Mahasiswa KKNT Inovasi IPB University Laksanakan Program “Tani Sehat dan Cascara” di Desa Talagasari
Talagasari, 28 & 29 Juli 2026 – Mahasiswa KKNT Inovasi IPB University Desa Talagasari melaksanakan program kerja “Tani Sehat dan Cascara: Limbah Kulit Kopi Jadi Teh” sebagai bentuk kepedulian terhadap pertanian dan kehutanan yang sehat dan berkelanjutan. Program ini menyasar Kelompok Tani Hutan (KTH) kopi serta masyarakat Desa Talagasari melalui edukasi pengendalian hama ramah lingkungan dan pemanfaatan limbah kulit kopi menjadi minuman herbal.
Hari Pertama: Audiensi dan Solusi Hama Kopi
Kegiatan hari pertama dilaksanakan bersama 12 orang warga dan anggota KTH kopi Desa Talagasari. Audiensi dilakukan untuk mendiskusikan permasalahan utama yang dihadapi petani, terutama serangan hama dan penyakit pada tanaman kopi.
Mahasiswa KKNT memperkenalkan yellow trap (perangkap kuning) dan perangkap sederhana menyerupai malaise trap sebagai alternatif pengendalian hama yang mudah dibuat dan ramah lingkungan.
Selain itu, diberikan pula edukasi sederhana mengenai penanganan beberapa hama utama kopi, seperti:
* Penggerek buah kopi – melalui sanitasi kebun dan pemungutan buah terserang.
* Kutu daun dan kutu putih – menggunakan larutan bawang putih dan sabun cair.
* Ulat daun – dengan ekstrak cabai, serai, atau daun mimba.
* Karat daun kopi – dengan menjaga kebersihan kebun dan memangkas cabang yang terlalu rimbun.
Kegiatan ini disambut baik oleh peserta karena solusi yang diberikan mudah dipahami dan dapat diterapkan langsung di kebun.
Hari Kedua: Edukasi Pestisida Alami untuk Pertanian dan Kehutanan
Pada hari kedua, mahasiswa melakukan kunjungan rumah ke rumah yang diikuti oleh 22 orang warga Desa Talagasari. Edukasi difokuskan pada pembuatan pestisida alami ramah lingkungan untuk berbagai jenis tanaman pertanian, pekarangan, dan kehutanan.
Bahan yang digunakan merupakan bahan yang umum ditemukan di rumah, seperti bawang putih, cabai, serai, daun pepaya, dan sabun cair. Larutan alami ini diperkenalkan sebagai alternatif sederhana untuk membantu mengurangi serangan kutu daun, ulat, belalang, dan serangga pemakan daun pada berbagai tanaman masyarakat.

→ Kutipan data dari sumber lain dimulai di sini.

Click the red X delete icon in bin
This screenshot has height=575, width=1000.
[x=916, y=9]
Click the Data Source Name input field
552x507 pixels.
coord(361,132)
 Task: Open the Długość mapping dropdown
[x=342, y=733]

Edukasi Pengolahan Cascara
Dalam kegiatan yang sama, mahasiswa juga memberikan edukasi singkat mengenai pengolahan cascara. Kulit kopi dari buah yang matang dipisahkan dari bijinya, dicuci bersih, kemudian dijemur selama sekitar 5–7 hari hingga kering merata. Setelah kering, kulit kopi dapat diseduh menggunakan air panas selama 5–10 menit sehingga menghasilkan minuman herbal dengan aroma khas buah kopi.
Edukasi ini bertujuan memperkenalkan kepada masyarakat bahwa kulit kopi yang biasanya menjadi limbah masih dapat dimanfaatkan menjadi produk yang lebih bermanfaat dan bernilai tambah.

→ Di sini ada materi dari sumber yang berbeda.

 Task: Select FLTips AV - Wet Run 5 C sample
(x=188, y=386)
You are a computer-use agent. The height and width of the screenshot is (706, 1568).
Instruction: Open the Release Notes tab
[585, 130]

Bersama Menjaga Desa Talagasari
Koordinator Desa KKNT Inovasi Desa Talagasari, Parida Salsabila, menyampaikan bahwa program ini bertujuan menghadirkan solusi yang dekat dengan kebutuhan masyarakat.

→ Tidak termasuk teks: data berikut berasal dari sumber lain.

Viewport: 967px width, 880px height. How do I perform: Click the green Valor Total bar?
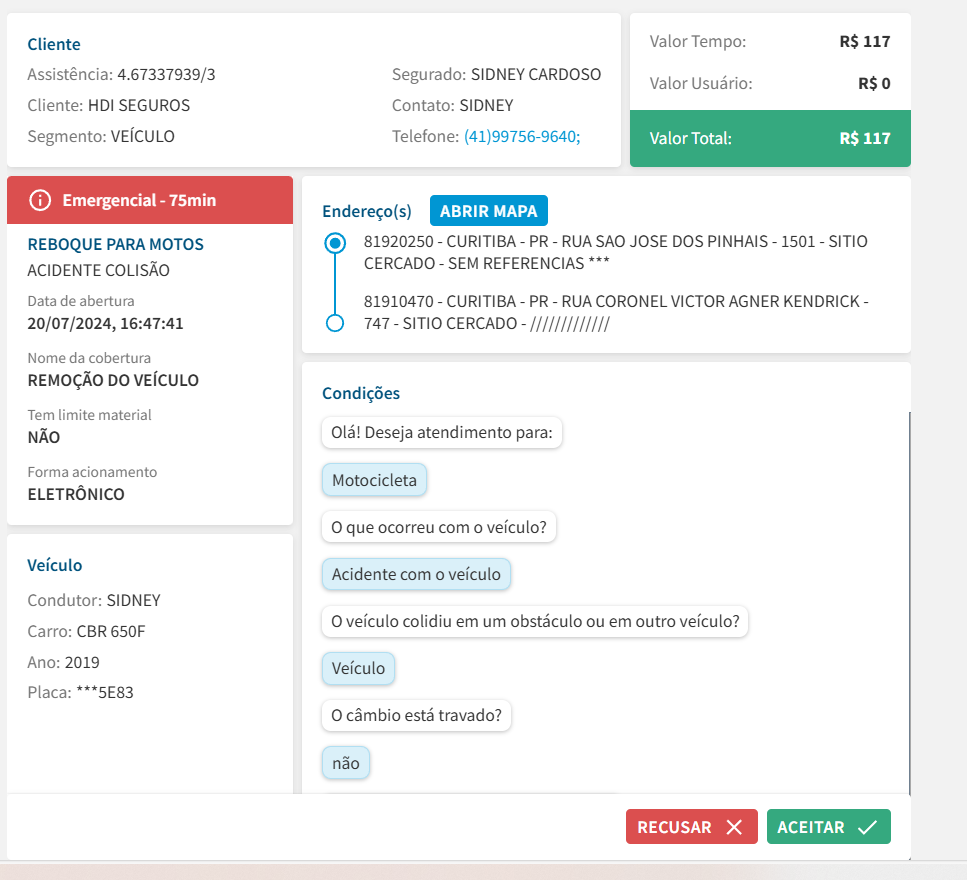[x=770, y=138]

“Melalui program Tani Sehat dan Cascara, kami ingin mengajak masyarakat memanfaatkan bahan-bahan sederhana di sekitar rumah untuk menjaga kesehatan tanaman sekaligus memanfaatkan limbah kulit kopi menjadi sesuatu yang lebih bermanfaat,” ujarnya.
Program ini menunjukkan bahwa langkah sederhana seperti menjaga kebersihan kebun, menggunakan pestisida alami, dan memanfaatkan limbah hasil panen dapat membantu mendukung pertanian dan kehutanan Desa Talagasari yang lebih sehat, hijau, dan berkelanjutan bagi masyarakat sekarang maupun generasi yang akan datang.